The lines from the one containing "This screenshot has width=960, height=624." through the final line of the listing below are what the answer must repeat, exactly and only, leaving pictures out.

___ Material for this exercise

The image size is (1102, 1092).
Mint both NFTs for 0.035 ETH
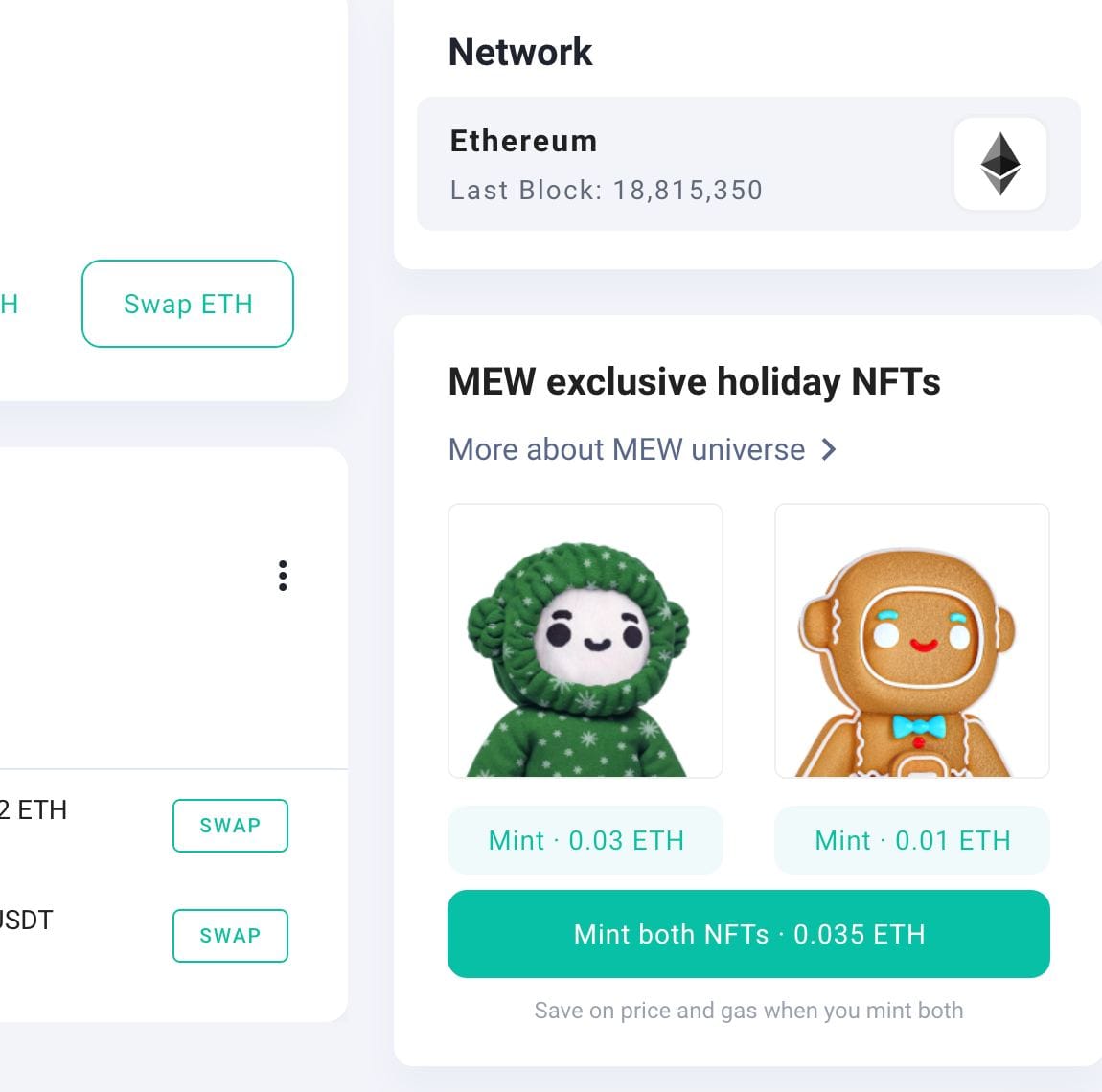pyautogui.click(x=748, y=934)
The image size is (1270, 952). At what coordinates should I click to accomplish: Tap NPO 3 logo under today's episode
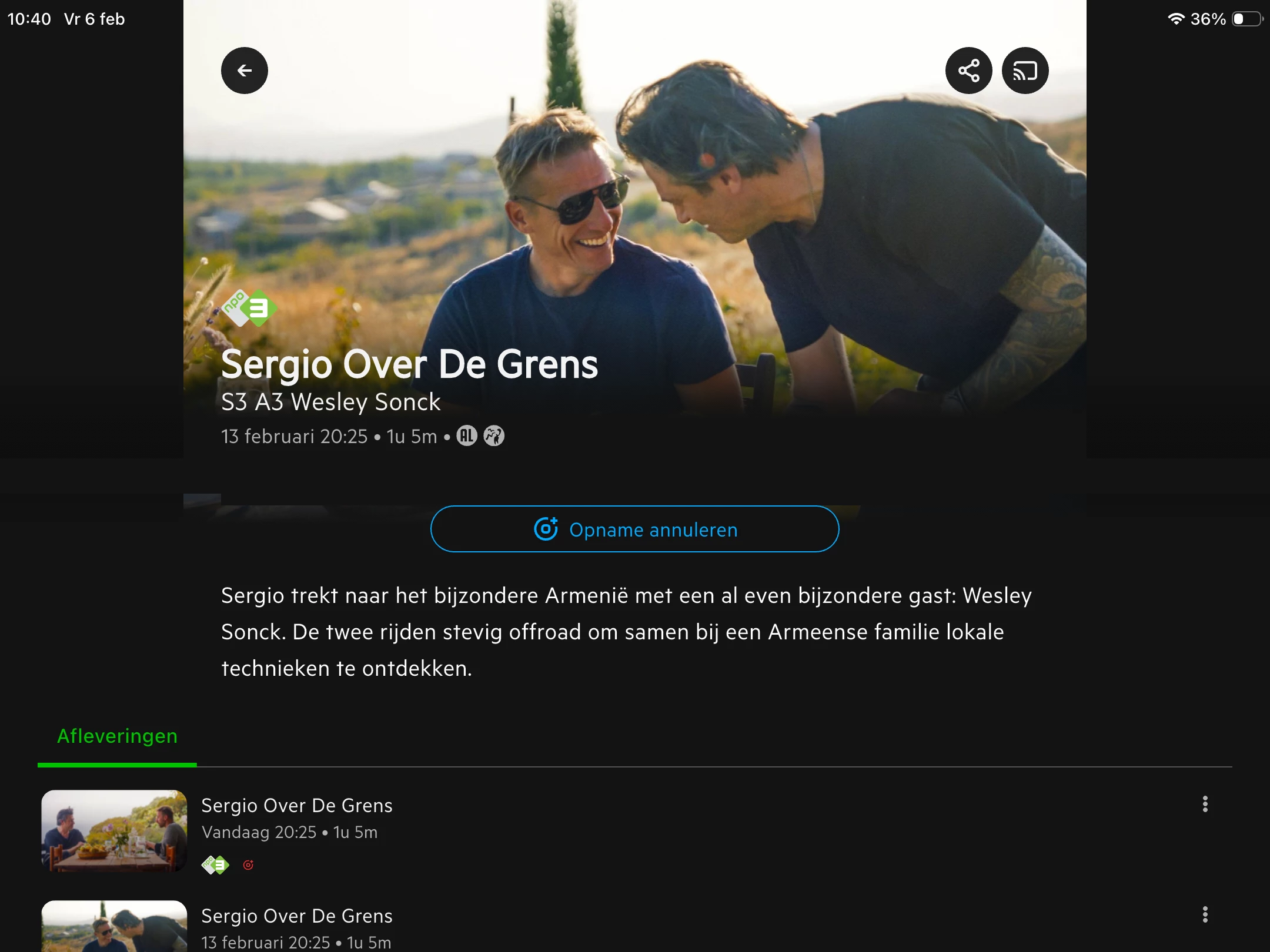(215, 864)
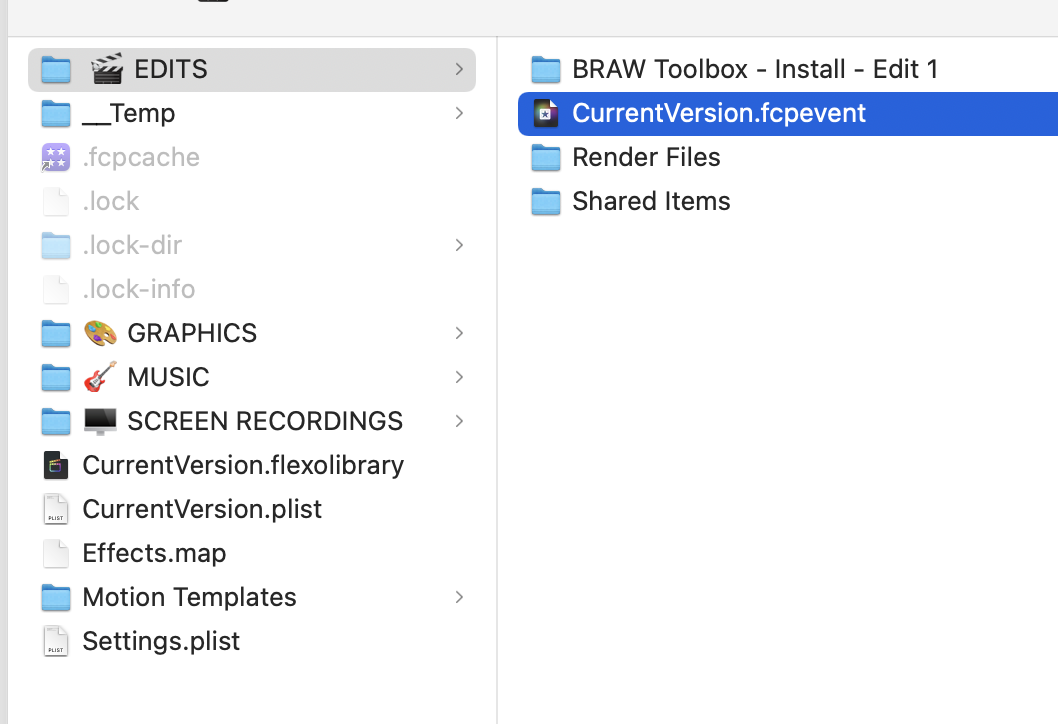Select the Settings.plist file icon
The image size is (1058, 724).
[x=56, y=641]
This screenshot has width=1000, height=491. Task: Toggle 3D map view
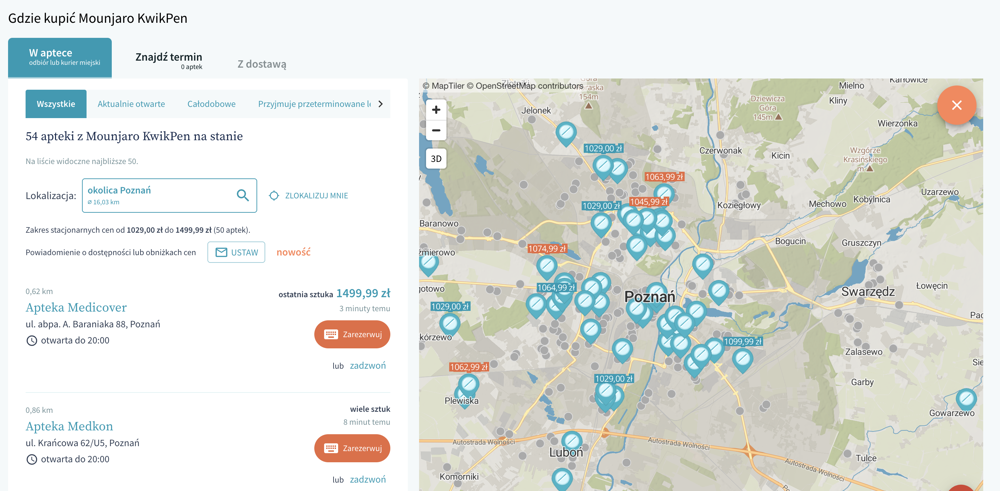[x=436, y=159]
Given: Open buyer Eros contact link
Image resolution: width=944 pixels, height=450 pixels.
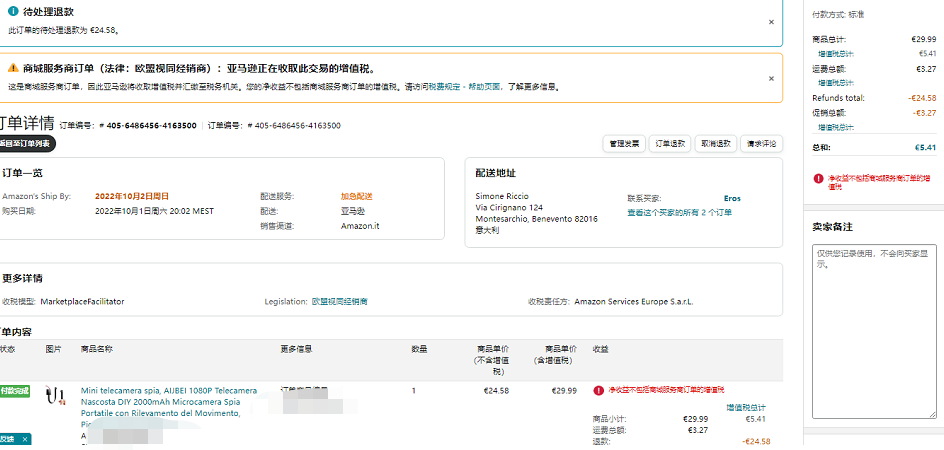Looking at the screenshot, I should click(732, 198).
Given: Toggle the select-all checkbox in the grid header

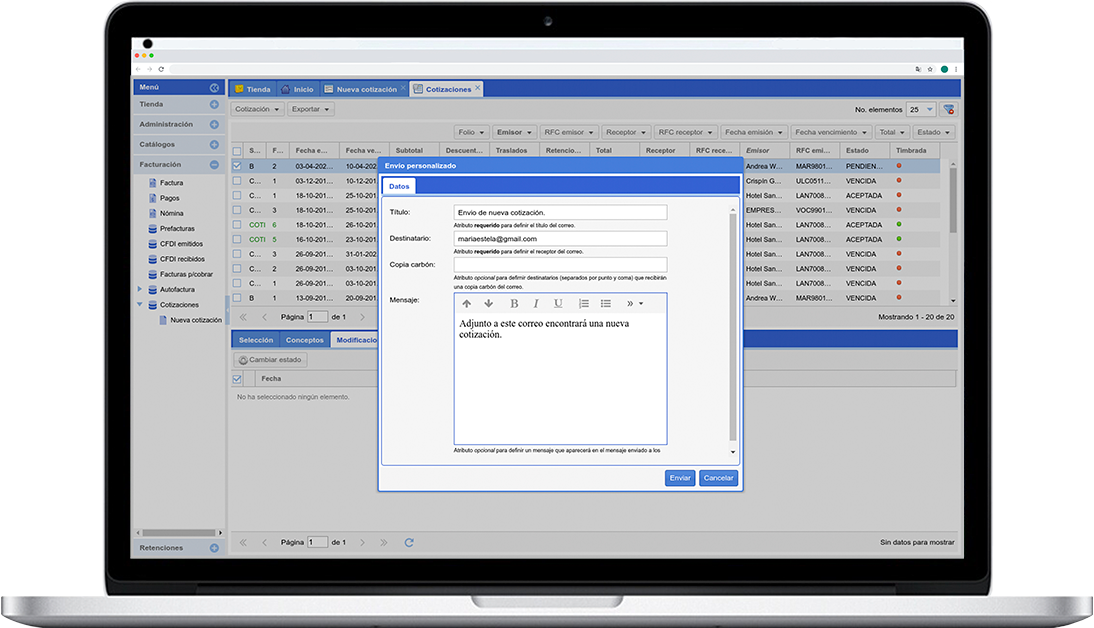Looking at the screenshot, I should pos(237,151).
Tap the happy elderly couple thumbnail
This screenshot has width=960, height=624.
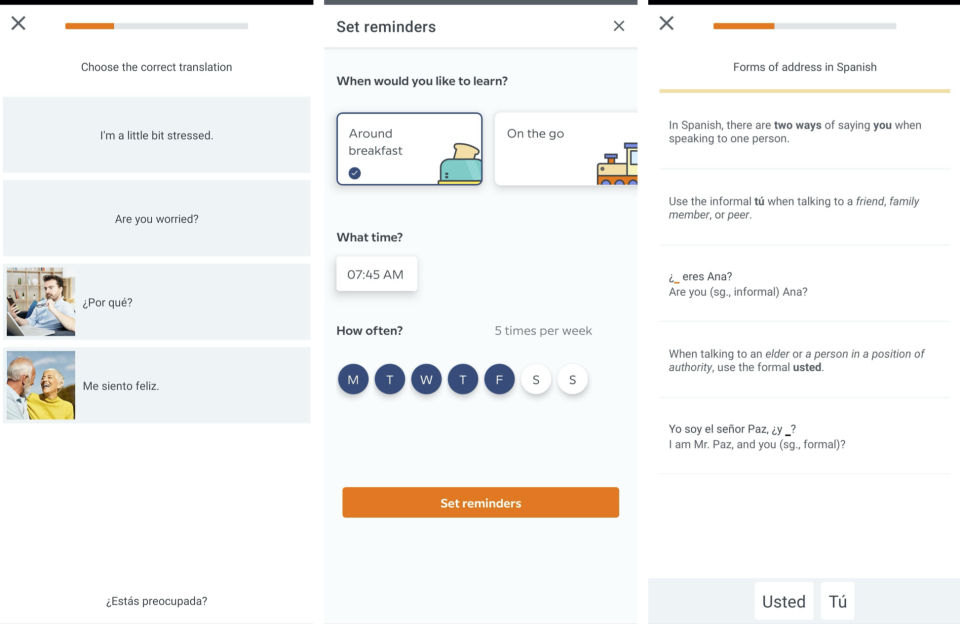(41, 385)
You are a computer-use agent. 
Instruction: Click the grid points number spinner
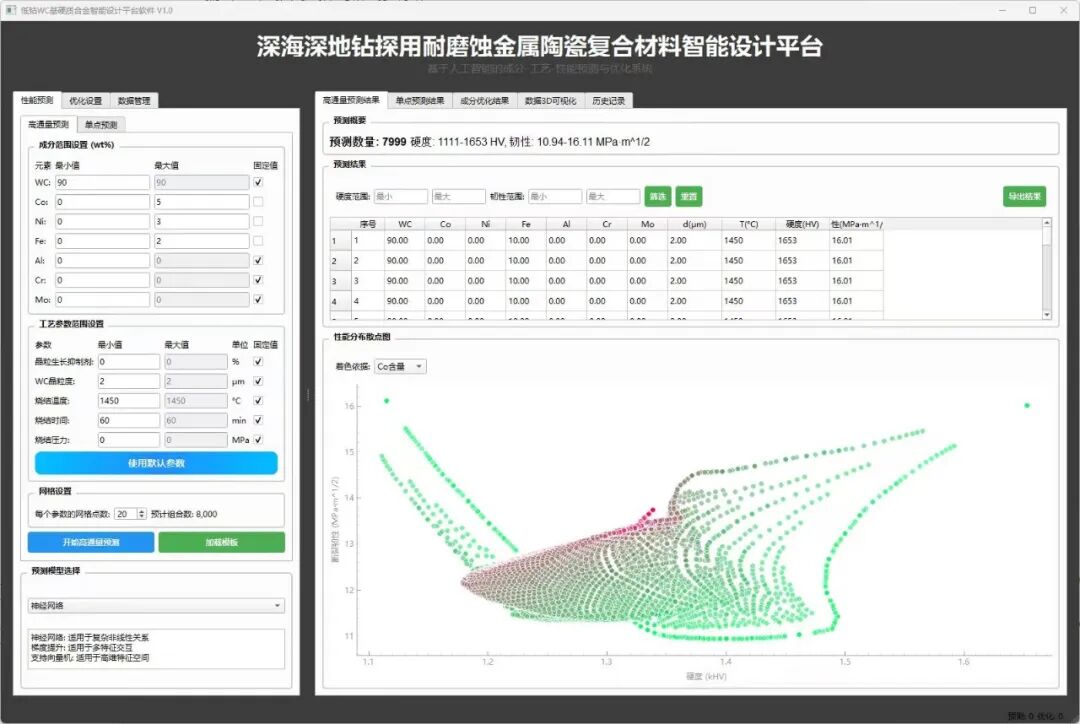[130, 514]
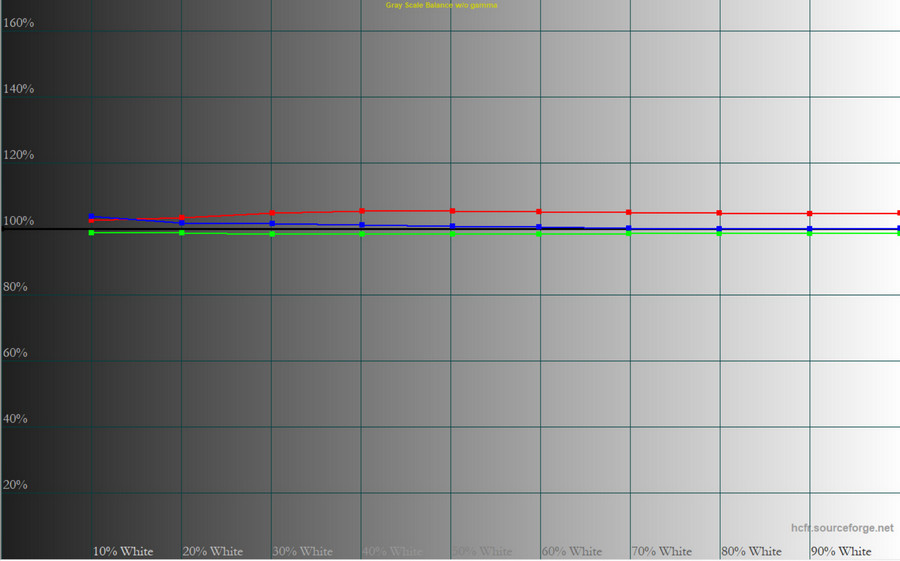Click the Gray Scale Balance chart title

441,5
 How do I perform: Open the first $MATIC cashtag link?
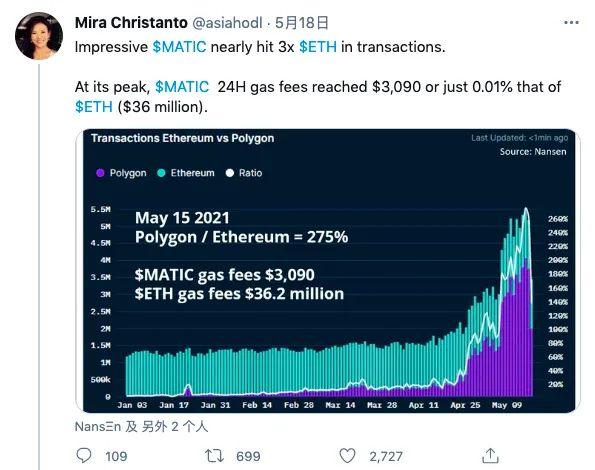[179, 47]
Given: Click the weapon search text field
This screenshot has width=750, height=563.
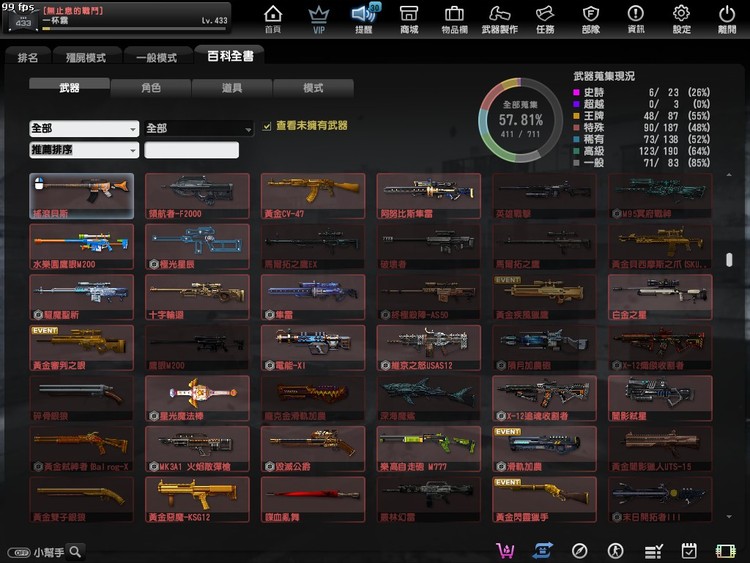Looking at the screenshot, I should tap(191, 150).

______

Result of the task:
This screenshot has width=960, height=624.
(41, 385)
You are a computer-use agent. 
Instruction: Click the grid points number spinner
[130, 514]
Click the Gray Scale Balance chart title

441,5
 How do I perform: Open the first $MATIC cashtag link?
[179, 47]
Given: Click the weapon search text field
This screenshot has width=750, height=563.
Looking at the screenshot, I should tap(191, 150).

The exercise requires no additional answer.